Reference: The Age of Social Sensing
1st paper review for 2019 iSURE @ Social Sensing Lab at University of Notre Dame.
Social Sensing aims to better understand the physical world through social networks. The challenge is how to extract information form the medium and find appropriate properties to characterize the extracted information and the world it represents.
Introduction
Technology: physical technological sensors and social media.
Today’s challenge: find and understand the valuable and truthful messages in the much larger volume of social media content.
Collective intelligence(群智):
human intelligence is derived from reflexive reasoning, with language being the semantic indexing scheme into the arguments and results.
Information Economy Meta Language (IEML):
empower reflexivity, facilitate discovery of semantic ties, and document information provenance (using blockchain-like technologies) to keep track of the origins of ideas and preserve the collective reasoning behind them.
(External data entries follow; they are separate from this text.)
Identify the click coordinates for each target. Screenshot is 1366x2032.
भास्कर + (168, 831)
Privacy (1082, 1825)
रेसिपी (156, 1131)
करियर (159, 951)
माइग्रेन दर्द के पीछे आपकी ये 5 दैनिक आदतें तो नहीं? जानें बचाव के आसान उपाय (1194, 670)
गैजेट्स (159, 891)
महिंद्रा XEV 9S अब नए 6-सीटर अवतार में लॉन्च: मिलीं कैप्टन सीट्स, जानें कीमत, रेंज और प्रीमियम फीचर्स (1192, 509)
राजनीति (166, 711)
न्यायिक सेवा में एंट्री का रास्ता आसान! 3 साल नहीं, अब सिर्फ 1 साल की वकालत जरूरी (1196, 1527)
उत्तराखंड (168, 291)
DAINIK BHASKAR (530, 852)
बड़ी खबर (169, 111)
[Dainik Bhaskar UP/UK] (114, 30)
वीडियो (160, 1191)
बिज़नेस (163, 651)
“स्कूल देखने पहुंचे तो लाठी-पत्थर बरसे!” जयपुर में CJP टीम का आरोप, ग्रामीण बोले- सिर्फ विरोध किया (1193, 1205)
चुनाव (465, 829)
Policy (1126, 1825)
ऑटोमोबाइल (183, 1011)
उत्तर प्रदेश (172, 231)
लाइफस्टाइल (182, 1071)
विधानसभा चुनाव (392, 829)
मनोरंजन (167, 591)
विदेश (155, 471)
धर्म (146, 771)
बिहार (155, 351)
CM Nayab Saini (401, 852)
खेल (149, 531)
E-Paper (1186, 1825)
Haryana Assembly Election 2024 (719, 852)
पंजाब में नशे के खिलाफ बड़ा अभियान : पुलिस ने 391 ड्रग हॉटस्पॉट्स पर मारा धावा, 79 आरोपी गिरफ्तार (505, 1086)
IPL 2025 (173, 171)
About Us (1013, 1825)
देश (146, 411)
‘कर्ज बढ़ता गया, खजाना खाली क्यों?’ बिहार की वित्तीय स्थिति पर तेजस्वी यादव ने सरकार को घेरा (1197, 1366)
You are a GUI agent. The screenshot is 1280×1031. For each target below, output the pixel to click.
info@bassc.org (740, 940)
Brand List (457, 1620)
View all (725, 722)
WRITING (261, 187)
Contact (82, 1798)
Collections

Focus: physical (social) reality
Better algorithms: to curb misrepresentation of physical reality and help build smarter urban services.
Two perspective of challenge:
- challenge in the cyber-physical space
- challenge in the social and linguistic space
Cyber-physical challenges in social spaces
Understanding attributes of social sensing systems requires modeling three interdependent components
- the humans in the loop and their cognitive models
- the algorithms involved
- the laws of nature that govern the underlying physical and engineered artifacts.This may requires interdisciplinary approaches to address the complex interaction between cyber, physical and social components of the holistic system.
Modeling instrument distortion (4 broad categories)
- Intentional disinformation.
- Personal conclusions not sufficiently supported by data or observations, which might resonate with other people’s biases and propagate further as facts.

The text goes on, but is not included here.